Mas se considerarmos o conjunto de todos os textos (de todas as imagens)
que o leitor pode divulgar automaticamente interagindo com um computador
a partir de uma matriz digital, penetramos num novo universo de criação
e de leitura dos signos. (Lévy, 1996:40-1)
Neste sentido, o casamento
entre fotografia digital e internet sugere outros sentidos que vêm
justamente desta profusão de imagens que caracterizam os ambientes
on line. O computador deixa de ser apenas uma máquina para processar
as imagens e cria usos como do fotoblog , que só ganham sentido
a partir do entendimento que se tem desse novo tipo de imagem. Ao contrário
da fotografia tradicional onde cada imagem ganha uma aura de definitiva
, no sistema digital esta aura pode estar presente em qualquer uma das
cópias
, mas talvez não aconteça assim. Uma possibilidade de entender
o tecnofetiche associado à fotografia – manipulação,
perda da fidelidade – é justamente esta falta de negativo, de aura,
ou essa constante tensão em significar (Lévy,
1996:40), sendo ainda, como toda imagem fotográfica, uma mensagem
sem código (Barthes, 1962:327).
A
desmaterialização da fotografia permite a sua desterritorialização,
o que por sua vez vai aprofundar essa busca contínua de sentido.
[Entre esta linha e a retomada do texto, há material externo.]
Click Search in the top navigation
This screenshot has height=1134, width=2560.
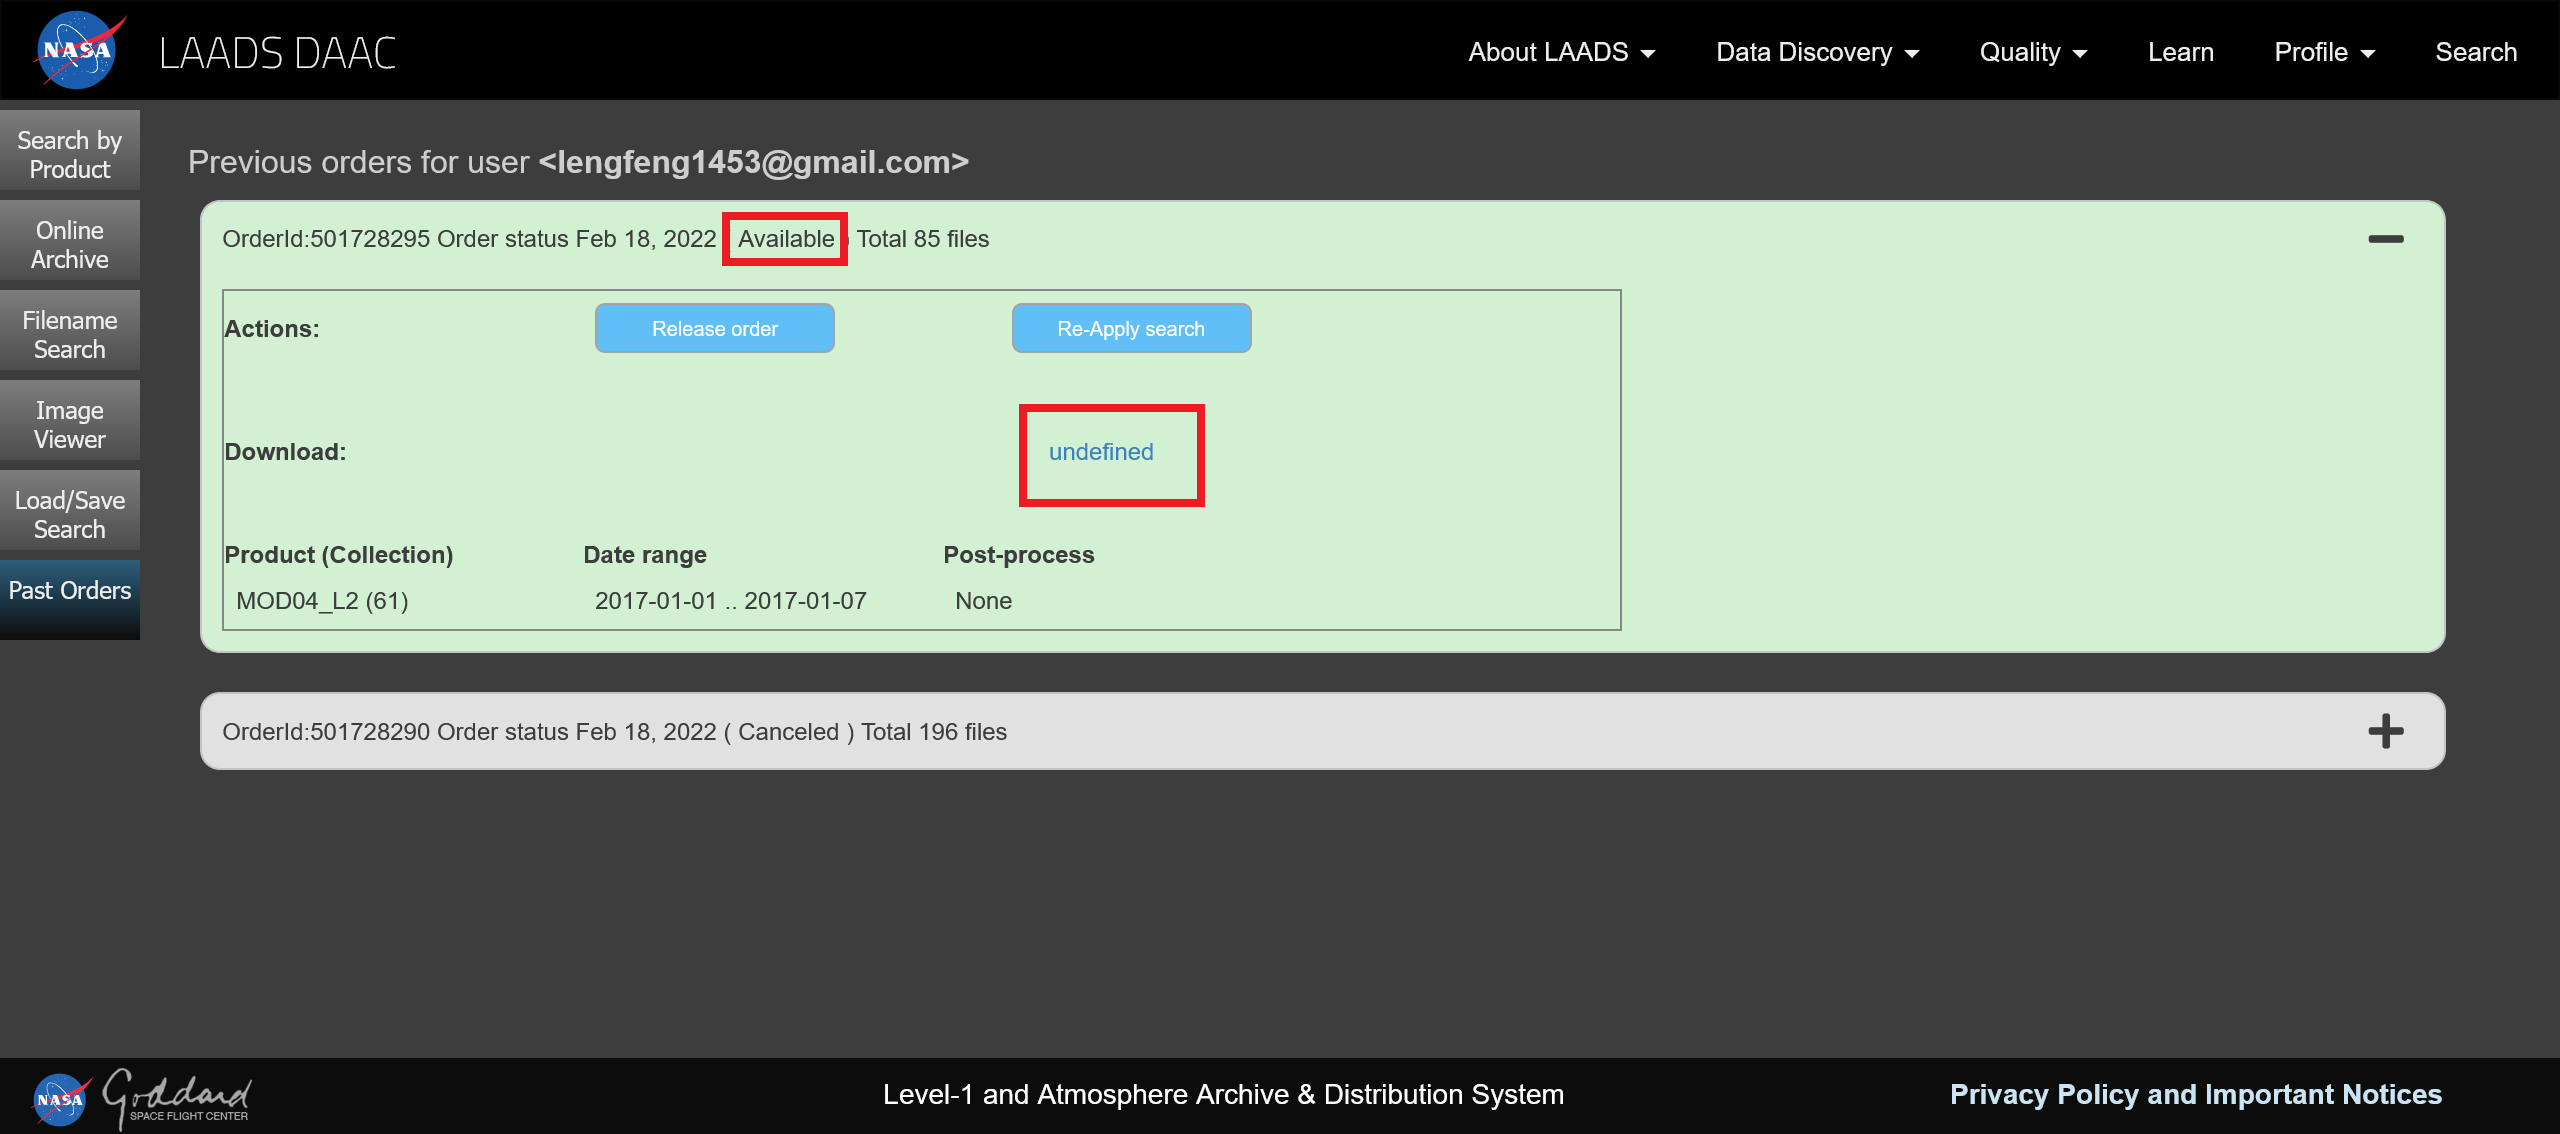[x=2476, y=51]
Se, em seus formatos tradicionais no papel, foto e texto já estão
“realizados por completo”, a tela vai oferecer novas formas de leitura
e atualização de um mesmo material. “A tela informática
é uma nova ‘máquina de ler’ , o lugar onde uma reserva
de informação possível vem se realizar por seleção,
aqui e agora, para um leitor particular. Toda leitura em computador é
uma edição, uma montagem singular” (Lévy,
1996:41).
Neste
sentido, é preciso considerar a interatividade, talvez a principal
característica da comunicação on-line, que como já
dissemos anteriormente, faz da internet um meio de comunicação
descentralizado e horizontal. Quando Lévy fala em nova leitura a
partir dos computadores, é preciso considerar este processo de leitura
como ativa, o que faz do internauta um usuário e não mais
o espectador passivo dos sistemas de comunicação lineares
e verticais. Se nestes últimos as mensagens continuam a ser enviadas,
mesmo com a desatenção do espectador, nos ambientes digitais,
tudo acontece de acordo com as escolhas do usuário – que pode criar
sua própria grade de programação. Mesmo que essas
opções não sejam infinitas – e muitas vezes parecem
ser – o que se tem é uma nova forma de atenção, concentração
e motivação e principalmente decisões prévias
por parte do usuário (Lister, 1997:35).
Outra forma de interatividade
é o próprio contato que um internauta pode ter com este material,
copiando-o e armazenando-o na memória de seu PC ou repassando para
sua lista de contatos via e.mail. No caso do fotoblog, essa possibilidade
vai contrastar com os nossos tradicionais álbuns de fotografias:
qualquer foto apreciada num fotoblog pode ser copiada e armazenada pelo
visitante, mantendo-se como se fosse um original, sem a necessidade de
um negativo ou mesmo de ter de pagar por isso. Essa questão financeira,
parece ser especial na comparação entre fotografia digital
e analógica.
Apesar
de ter um limite de memória e depender basicamente da eletricidade,
a câmera digital torna-se um eletrodoméstico em sentido mais
estrito, como a televisão aberta, onde a programação
é recebida como gratuita. Enquanto na analógica implicam-se
gastos em todo o processo (da compra do filme à revelação),
no sistema digital basta ter um computador para descarregar as imagens
e uma fonte de energia para recarregar a bateria, o que faz com que se
perca de vista o custo de cada imagem realizada. Libertada da limitação
financeira – uma vez que nos sistemas analógicos os preços
praticados não são tão acessíveis assim –,
a fotografia digital atinge um nível de profusão e efemeridade
que só se compara ao da própria palavra falada.
O novo movimento recupera
para a fotografia uma capacidade que sempre foi sua, contar histórias.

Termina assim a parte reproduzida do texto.